### EXERCISE AIM
A stretch of the entries below is to be set down exactly, running from the line with "Image resolution: width=600" through the line with "by rank number", both included, and no other line.

### SUPPLIED DATA
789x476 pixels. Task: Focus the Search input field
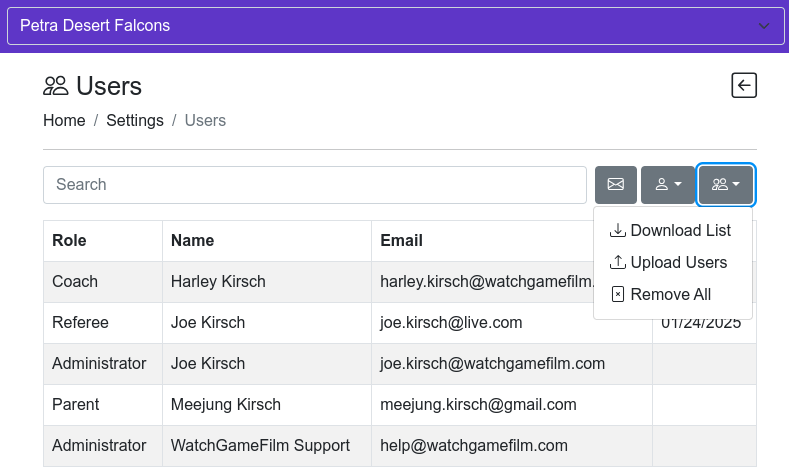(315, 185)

--

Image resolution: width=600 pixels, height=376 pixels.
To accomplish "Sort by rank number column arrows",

---

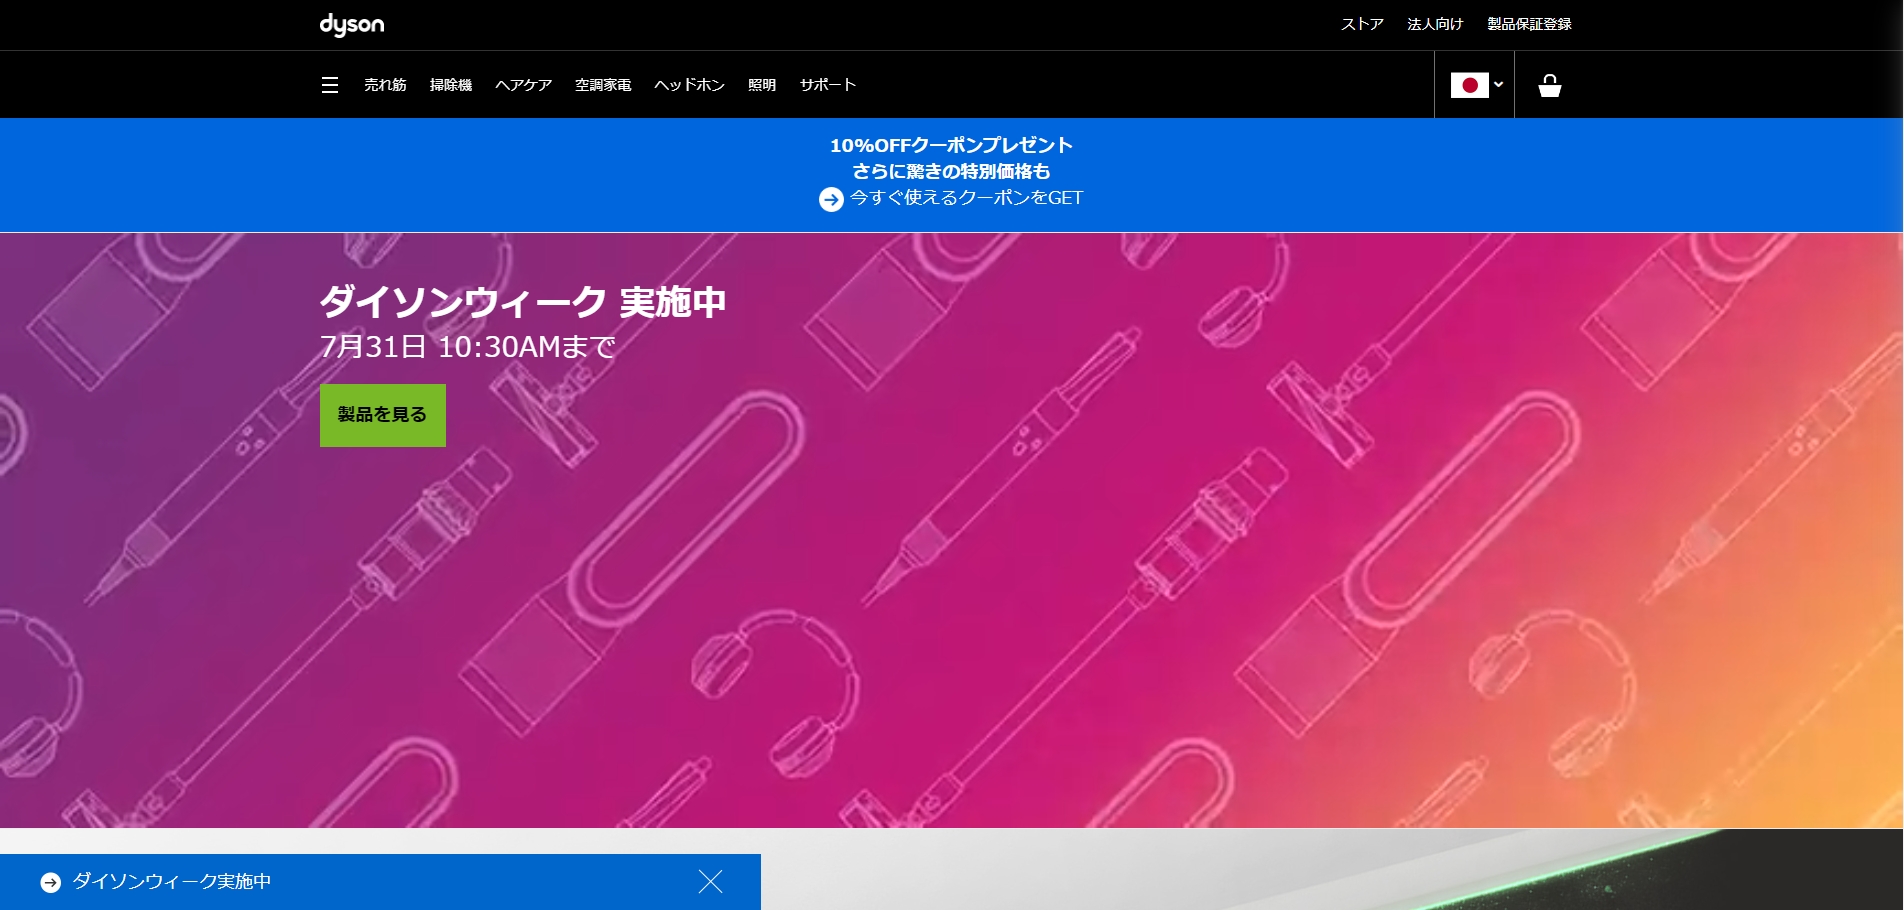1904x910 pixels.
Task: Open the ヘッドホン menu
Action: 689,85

### THE COMPLETED TASK
Image resolution: width=600 pixels, height=376 pixels.
To accomplish "Sort by rank number column arrows",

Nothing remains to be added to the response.